260 N.W. 865 | Minn. | 1935
On April 13, 1930, plaintiff delivered to defendants his truck, the value of which, if applied upon his purchase from them of a new car or a "used car over $600," was fixed at $200. Defendants sold the truck shortly thereafter for $150, taking a conditional sales note from the purchaser. Plaintiff concluded not to buy an automobile. Nearly four years later he brought this action to recover the price received by defendants for his truck, less the reasonable value of defendants' services in disposing of it. The basis for the action is well stated by the court in its charge: *500
"The plaintiff then claims after that written agreement was entered into that it was modified by an understanding and oral agreement where he claims it was talked that if he did not want to buy a car or was not able to buy a car that then the Nelson Motor Company would sell this truck which they had gotten from him and they would receive a reasonable commission for selling the truck. That is the claim on the part of the plaintiff."
Defendants asserted that a credit memorandum contained the entire contract. The memorandum reads (plaintiff's exhibit A):
You are hereby authorized to enter my order for one .......... ..............................................................
Year Make Type
Balance due upon Delivery of Motor Car $ Total $ This credit memo is negotiable."
Below the above quoted language appear certain provisions relating to change in price of new car, delay in delivery thereof in event of strikes and other causes beyond control, and some other provisions not material here. *501
The case was submitted to the jury in a charge wholly unchallenged except as follows:
Mr. Morse. "Defendant excepts to the failure of the court to charge, in accordance with defendant's requested instruction, that any subsequent modification of the written contract must be based upon a valuable consideration. Defendant excepts to the instruction of the court that the jury need not consider whether or not the instrument received in evidence, plaintiff's exhibit A, is negotiable."
The verdict was for $75. Defendants' sole objection thereto, available here, is that the court erroneously refused to grant their motion for an instructed verdict. Later defendants moved for judgment notwithstanding, but no motion was made for a new trial. Judgment was thereafter entered and this appeal taken.

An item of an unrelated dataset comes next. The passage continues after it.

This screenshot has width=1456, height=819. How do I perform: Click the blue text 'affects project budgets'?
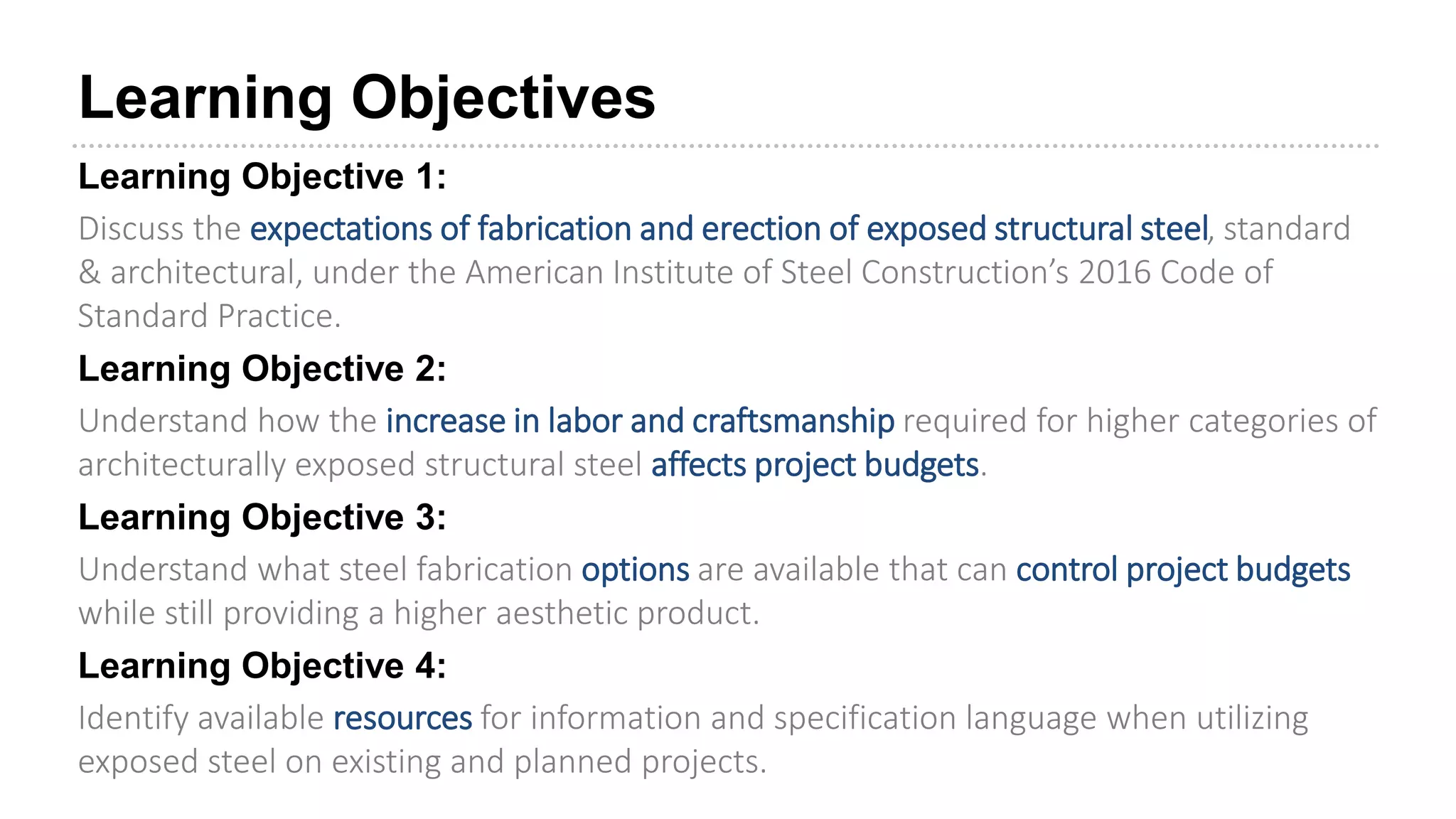815,466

The question to be determined is necessarily very limited in view of the rule, repeatedly announced by this court, that where "defendant rests upon its motion for judgment without asking for a new trial, errors at the trial, whether in the rulings or in the instructions to the jury, cannot be reviewed or considered. The only question for consideration is whether it clearly appears from the record that plaintiff is not entitled to recover." Smith v. Gray Motor Co.